* **Set exercise**
Put the lines of the listing below, from its first line through the line containing "tap(153, 41)", into a numbered list, leaving out blank lines.

■ ■ ■ ■ ■ ■ ■

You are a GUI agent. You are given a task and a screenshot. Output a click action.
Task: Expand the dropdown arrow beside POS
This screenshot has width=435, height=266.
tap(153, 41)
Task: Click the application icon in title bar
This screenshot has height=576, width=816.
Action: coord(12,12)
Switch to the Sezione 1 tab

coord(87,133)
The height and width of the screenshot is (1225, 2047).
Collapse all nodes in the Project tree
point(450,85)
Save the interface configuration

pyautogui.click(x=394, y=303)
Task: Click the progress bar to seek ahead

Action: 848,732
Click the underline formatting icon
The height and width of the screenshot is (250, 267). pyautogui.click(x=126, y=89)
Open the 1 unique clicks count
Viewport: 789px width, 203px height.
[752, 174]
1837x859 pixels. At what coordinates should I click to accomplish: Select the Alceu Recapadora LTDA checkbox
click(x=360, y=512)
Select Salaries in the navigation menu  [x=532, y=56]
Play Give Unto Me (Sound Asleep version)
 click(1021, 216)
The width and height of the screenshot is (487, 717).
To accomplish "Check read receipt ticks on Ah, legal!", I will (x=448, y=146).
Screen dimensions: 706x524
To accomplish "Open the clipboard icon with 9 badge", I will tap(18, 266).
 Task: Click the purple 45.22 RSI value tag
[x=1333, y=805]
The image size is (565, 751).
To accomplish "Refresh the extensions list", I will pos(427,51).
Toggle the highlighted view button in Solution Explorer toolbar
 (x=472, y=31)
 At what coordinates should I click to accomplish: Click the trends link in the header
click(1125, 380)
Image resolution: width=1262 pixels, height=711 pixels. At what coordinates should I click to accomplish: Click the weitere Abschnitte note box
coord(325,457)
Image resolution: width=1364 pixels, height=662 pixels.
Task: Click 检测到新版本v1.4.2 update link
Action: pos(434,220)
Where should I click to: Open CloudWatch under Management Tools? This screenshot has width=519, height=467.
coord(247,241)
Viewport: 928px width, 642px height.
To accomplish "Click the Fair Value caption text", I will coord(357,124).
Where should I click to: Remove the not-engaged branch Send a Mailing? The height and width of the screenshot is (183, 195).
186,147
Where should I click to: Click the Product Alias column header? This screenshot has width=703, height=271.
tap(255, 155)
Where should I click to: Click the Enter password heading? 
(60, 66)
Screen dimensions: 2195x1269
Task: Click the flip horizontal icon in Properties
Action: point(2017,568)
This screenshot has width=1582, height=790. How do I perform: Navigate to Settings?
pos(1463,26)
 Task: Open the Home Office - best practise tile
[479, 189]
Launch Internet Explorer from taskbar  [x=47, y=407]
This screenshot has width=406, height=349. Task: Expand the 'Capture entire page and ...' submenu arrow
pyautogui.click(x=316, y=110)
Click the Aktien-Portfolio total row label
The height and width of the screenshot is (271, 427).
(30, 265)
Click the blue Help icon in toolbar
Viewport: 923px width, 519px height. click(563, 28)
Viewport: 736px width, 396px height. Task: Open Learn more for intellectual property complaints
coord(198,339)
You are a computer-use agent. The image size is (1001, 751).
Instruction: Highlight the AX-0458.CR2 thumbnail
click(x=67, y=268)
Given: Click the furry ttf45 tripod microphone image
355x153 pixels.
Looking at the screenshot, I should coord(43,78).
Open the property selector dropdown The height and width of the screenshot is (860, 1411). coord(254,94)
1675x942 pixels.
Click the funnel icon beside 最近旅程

■ ■ ■ ■ ■ ■ ■

* **Exercise result**
1. You are a GUI agent. You are given a task and a screenshot. Output a click action.
2. Task: Expand the dropdown arrow beside POS
3. This screenshot has width=435, height=266.
4. tap(153, 41)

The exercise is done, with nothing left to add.